**ABOUT THIS TASK**
Type the entries out once more. Match them exactly.

**SOURCE MATERIAL**
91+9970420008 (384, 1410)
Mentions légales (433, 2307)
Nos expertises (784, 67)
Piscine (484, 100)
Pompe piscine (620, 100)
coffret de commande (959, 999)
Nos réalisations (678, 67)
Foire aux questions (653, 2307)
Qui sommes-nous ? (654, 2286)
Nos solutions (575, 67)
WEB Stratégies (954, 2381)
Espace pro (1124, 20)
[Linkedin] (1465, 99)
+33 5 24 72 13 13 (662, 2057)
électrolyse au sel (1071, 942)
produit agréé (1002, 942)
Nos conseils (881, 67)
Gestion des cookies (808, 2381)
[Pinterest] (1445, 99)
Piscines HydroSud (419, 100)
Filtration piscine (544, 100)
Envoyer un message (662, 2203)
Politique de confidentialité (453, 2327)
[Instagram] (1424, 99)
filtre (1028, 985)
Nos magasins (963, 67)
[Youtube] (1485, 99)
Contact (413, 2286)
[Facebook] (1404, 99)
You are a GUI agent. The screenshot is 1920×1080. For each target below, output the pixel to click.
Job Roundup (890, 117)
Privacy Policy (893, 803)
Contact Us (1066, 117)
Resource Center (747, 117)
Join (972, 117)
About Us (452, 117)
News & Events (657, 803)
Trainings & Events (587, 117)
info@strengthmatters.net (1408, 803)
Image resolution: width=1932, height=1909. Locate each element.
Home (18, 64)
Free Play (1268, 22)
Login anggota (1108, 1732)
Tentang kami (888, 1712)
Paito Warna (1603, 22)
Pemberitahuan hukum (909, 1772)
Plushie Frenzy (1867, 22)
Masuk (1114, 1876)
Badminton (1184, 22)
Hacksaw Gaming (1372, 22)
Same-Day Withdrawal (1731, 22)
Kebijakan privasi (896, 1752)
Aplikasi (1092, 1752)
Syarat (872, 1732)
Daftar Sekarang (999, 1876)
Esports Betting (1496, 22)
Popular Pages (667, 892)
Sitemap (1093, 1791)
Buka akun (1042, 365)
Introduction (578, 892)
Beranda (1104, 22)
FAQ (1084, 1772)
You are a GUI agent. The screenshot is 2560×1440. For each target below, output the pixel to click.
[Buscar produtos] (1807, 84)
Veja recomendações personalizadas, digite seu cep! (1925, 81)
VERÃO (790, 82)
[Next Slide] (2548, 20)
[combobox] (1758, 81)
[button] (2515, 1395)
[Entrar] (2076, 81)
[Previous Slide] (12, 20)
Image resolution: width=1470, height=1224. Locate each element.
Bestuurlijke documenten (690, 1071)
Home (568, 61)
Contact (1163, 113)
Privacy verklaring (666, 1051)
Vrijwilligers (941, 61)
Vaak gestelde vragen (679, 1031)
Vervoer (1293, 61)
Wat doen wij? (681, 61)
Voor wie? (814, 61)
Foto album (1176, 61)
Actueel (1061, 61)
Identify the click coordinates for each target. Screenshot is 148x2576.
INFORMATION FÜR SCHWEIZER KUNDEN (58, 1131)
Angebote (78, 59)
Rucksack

**EXERCISE SOLUTION**
91+9970420008 (384, 1410)
Mentions légales (433, 2307)
Nos expertises (784, 67)
Piscine (484, 100)
Pompe piscine (620, 100)
coffret de commande (959, 999)
Nos réalisations (678, 67)
Foire aux questions (653, 2307)
Qui sommes-nous ? (654, 2286)
Nos solutions (575, 67)
WEB Stratégies (954, 2381)
Espace pro (1124, 20)
[Linkedin] (1465, 99)
+33 5 24 72 13 13 (662, 2057)
électrolyse au sel (1071, 942)
produit agréé (1002, 942)
Nos conseils (881, 67)
Gestion des cookies (808, 2381)
[Pinterest] (1445, 99)
Piscines HydroSud (419, 100)
Filtration piscine (544, 100)
Envoyer un message (662, 2203)
Politique de confidentialité (453, 2327)
[Instagram] (1424, 99)
filtre (1028, 985)
Nos magasins (963, 67)
[Youtube] (1485, 99)
Contact (413, 2286)
[Facebook] (1404, 99)
You are a GUI agent. The screenshot is 1920×1080. For each target below, output the pixel to click.
Job Roundup (890, 117)
Privacy Policy (893, 803)
Contact Us (1066, 117)
Resource Center (747, 117)
Join (972, 117)
About Us (452, 117)
News & Events (657, 803)
Trainings & Events (587, 117)
info@strengthmatters.net (1408, 803)
Image resolution: width=1932, height=1909. Locate each element.
Home (18, 64)
Free Play (1268, 22)
Login anggota (1108, 1732)
Tentang kami (888, 1712)
Paito Warna (1603, 22)
Pemberitahuan hukum (909, 1772)
Plushie Frenzy (1867, 22)
Masuk (1114, 1876)
Badminton (1184, 22)
Hacksaw Gaming (1372, 22)
Same-Day Withdrawal (1731, 22)
Kebijakan privasi (896, 1752)
Aplikasi (1092, 1752)
Syarat (872, 1732)
Daftar Sekarang (999, 1876)
Esports Betting (1496, 22)
Popular Pages (667, 892)
Sitemap (1093, 1791)
Buka akun (1042, 365)
Introduction (578, 892)
Beranda (1104, 22)
FAQ (1084, 1772)
You are a GUI agent. The screenshot is 2560×1440. For each target below, output the pixel to click.
[Buscar produtos] (1807, 84)
Veja recomendações personalizadas, digite seu cep! (1925, 81)
VERÃO (790, 82)
[Next Slide] (2548, 20)
[combobox] (1758, 81)
[button] (2515, 1395)
[Entrar] (2076, 81)
[Previous Slide] (12, 20)
Image resolution: width=1470, height=1224. Locate each element.
Bestuurlijke documenten (690, 1071)
Home (568, 61)
Contact (1163, 113)
Privacy verklaring (666, 1051)
Vrijwilligers (941, 61)
Vaak gestelde vragen (679, 1031)
Vervoer (1293, 61)
Wat doen wij? (681, 61)
Voor wie? (814, 61)
Foto album (1176, 61)
Actueel (1061, 61)
Identify the click coordinates for each target. Screenshot is 148x2576.
INFORMATION FÜR SCHWEIZER KUNDEN (58, 1131)
Angebote (78, 59)
Rucksack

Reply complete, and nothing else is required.